For starters, StartSSL is a web service which enables webmasters to request valid SSL certificates for their domains, recognized in all the major browsers. It is owned by Israeli-based StartCom.
To ensure zero abuse, the service forces each user through a validation process to verify the actual owner of the domain, hence preventing hackers from asking for certificates for sites they don’t own.
Verification could be carried out in a number of ways, out of which the most common practice employed by the vast majority of CAs is to have the user place a certain file on the domain’s server root.
But, the flaw was discovered in email-based user verification, which is employed by StartSSL. In this process, an email with validation code is sent out to users main domain and the email id used are: [email protected], [email protected], and [email protected]

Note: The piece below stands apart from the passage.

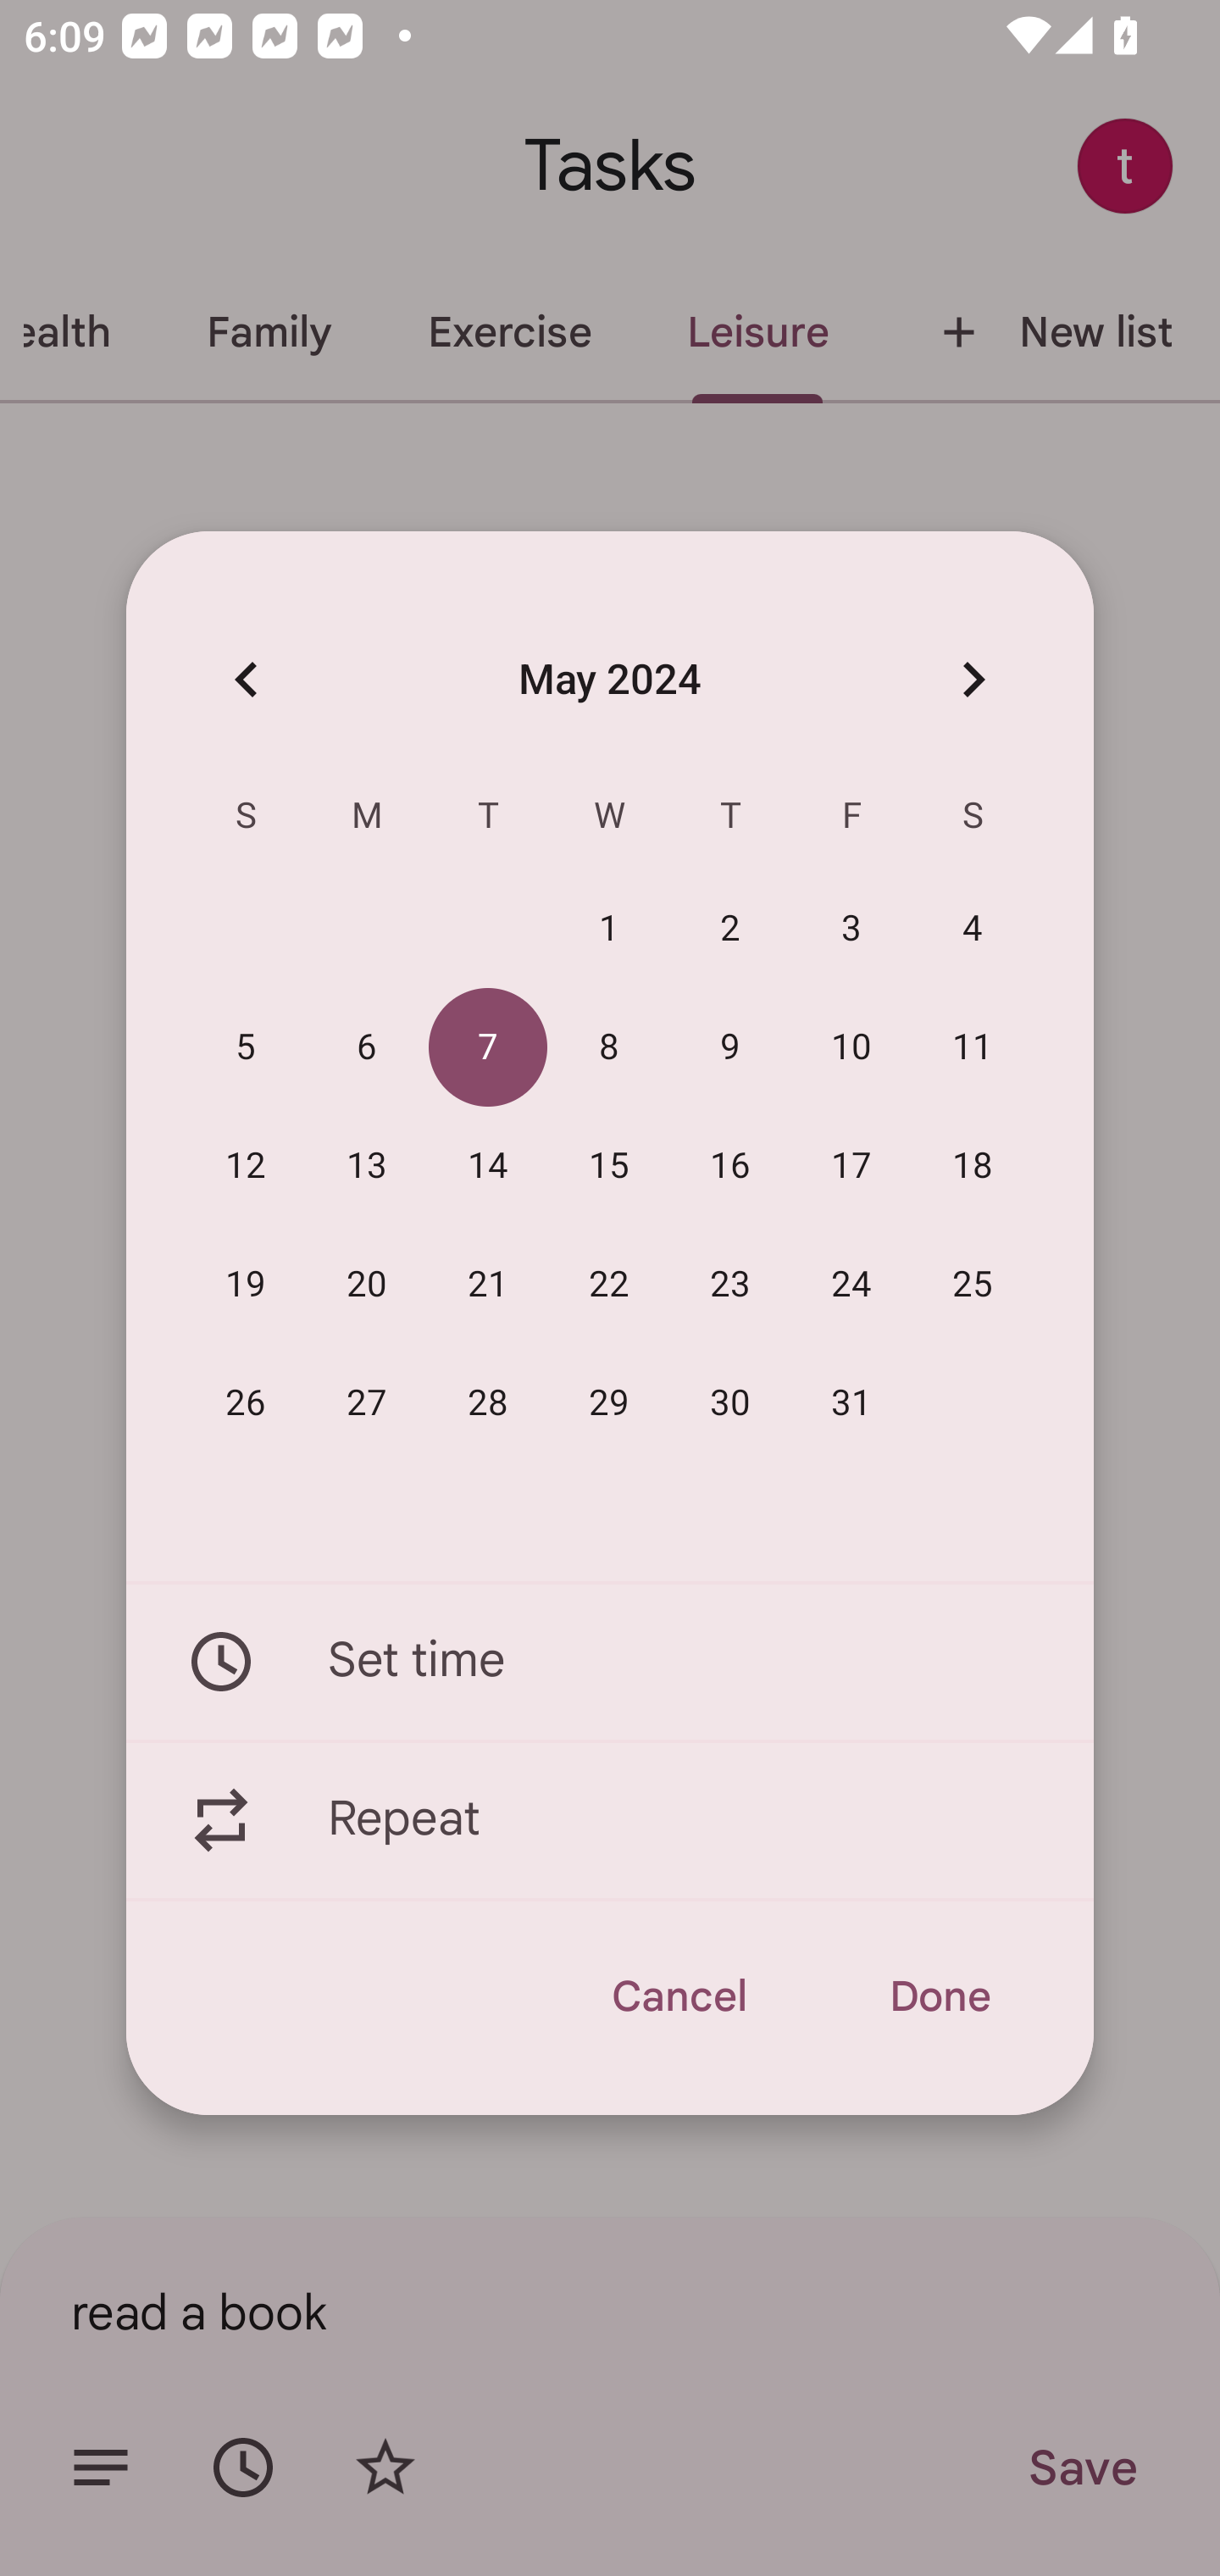  Describe the element at coordinates (730, 1403) in the screenshot. I see `30 30 May 2024` at that location.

The researcher Osama noted that (via) in the Web form where the user decides to which of these addresses to send the validation code, a skilled attacker could capture the HTTP request sent to the server and modify the included parameters.
And Email address being one of those parameters, a hacker can easily replace it with his own address. This essentially means that anyone could request SSL certificate for google.com or any other website, and have the validation code sent to their own personal inbox.
This loophole could be abused big time by crooks for issuing SSL certificates for banking portals and then use them in their phishing campaigns.
StartSSL was notified by Almanna on the issue and the same was resolved on that day only. It’s good to learn that serious damage was prevented in time.